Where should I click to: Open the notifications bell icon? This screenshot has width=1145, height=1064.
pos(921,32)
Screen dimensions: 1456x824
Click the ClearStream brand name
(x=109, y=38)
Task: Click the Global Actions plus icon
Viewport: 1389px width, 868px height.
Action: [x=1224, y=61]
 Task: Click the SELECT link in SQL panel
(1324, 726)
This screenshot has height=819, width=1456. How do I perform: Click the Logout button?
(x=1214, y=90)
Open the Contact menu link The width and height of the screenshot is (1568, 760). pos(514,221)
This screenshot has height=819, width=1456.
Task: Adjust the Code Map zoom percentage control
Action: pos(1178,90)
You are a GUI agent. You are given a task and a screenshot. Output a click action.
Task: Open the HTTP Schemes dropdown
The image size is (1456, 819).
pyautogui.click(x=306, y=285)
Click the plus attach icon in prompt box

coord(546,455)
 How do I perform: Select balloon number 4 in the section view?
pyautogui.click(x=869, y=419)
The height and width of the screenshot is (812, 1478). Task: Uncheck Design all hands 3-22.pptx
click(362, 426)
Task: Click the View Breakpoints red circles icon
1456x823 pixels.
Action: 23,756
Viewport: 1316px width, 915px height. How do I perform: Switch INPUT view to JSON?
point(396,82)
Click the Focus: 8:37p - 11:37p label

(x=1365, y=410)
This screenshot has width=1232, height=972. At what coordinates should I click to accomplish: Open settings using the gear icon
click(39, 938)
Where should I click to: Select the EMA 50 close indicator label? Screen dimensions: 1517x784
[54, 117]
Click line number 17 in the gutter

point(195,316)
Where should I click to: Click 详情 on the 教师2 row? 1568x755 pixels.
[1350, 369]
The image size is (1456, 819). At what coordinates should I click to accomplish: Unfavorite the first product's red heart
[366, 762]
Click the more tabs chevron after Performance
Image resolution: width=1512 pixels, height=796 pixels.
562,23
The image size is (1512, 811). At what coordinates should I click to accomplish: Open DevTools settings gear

********

Task instructions:
Retype each line of the listing exactly as it was given above.

Result for this exercise:
Where should I click to: Open the notifications bell icon? This screenshot has width=1145, height=1064.
pos(921,32)
Screen dimensions: 1456x824
Click the ClearStream brand name
(x=109, y=38)
Task: Click the Global Actions plus icon
Viewport: 1389px width, 868px height.
Action: [x=1224, y=61]
 Task: Click the SELECT link in SQL panel
(1324, 726)
This screenshot has height=819, width=1456. How do I perform: Click the Logout button?
(x=1214, y=90)
Open the Contact menu link The width and height of the screenshot is (1568, 760). pos(514,221)
This screenshot has height=819, width=1456.
Task: Adjust the Code Map zoom percentage control
Action: pos(1178,90)
You are a GUI agent. You are given a task and a screenshot. Output a click action.
Task: Open the HTTP Schemes dropdown
The image size is (1456, 819).
pyautogui.click(x=306, y=285)
Click the plus attach icon in prompt box

coord(546,455)
 How do I perform: Select balloon number 4 in the section view?
pyautogui.click(x=869, y=419)
The height and width of the screenshot is (812, 1478). Task: Uncheck Design all hands 3-22.pptx
click(362, 426)
Task: Click the View Breakpoints red circles icon
1456x823 pixels.
Action: 23,756
Viewport: 1316px width, 915px height. How do I perform: Switch INPUT view to JSON?
point(396,82)
Click the Focus: 8:37p - 11:37p label

(x=1365, y=410)
This screenshot has width=1232, height=972. At what coordinates should I click to accomplish: Open settings using the gear icon
click(39, 938)
Where should I click to: Select the EMA 50 close indicator label? Screen dimensions: 1517x784
[54, 117]
Click line number 17 in the gutter

point(195,316)
Where should I click to: Click 详情 on the 教师2 row? 1568x755 pixels.
[1350, 369]
The image size is (1456, 819). At what coordinates should I click to accomplish: Unfavorite the first product's red heart
[366, 762]
Click the more tabs chevron after Performance
Image resolution: width=1512 pixels, height=796 pixels.
562,23
The image size is (1512, 811). At what coordinates should I click to accomplish: Open DevTools settings gear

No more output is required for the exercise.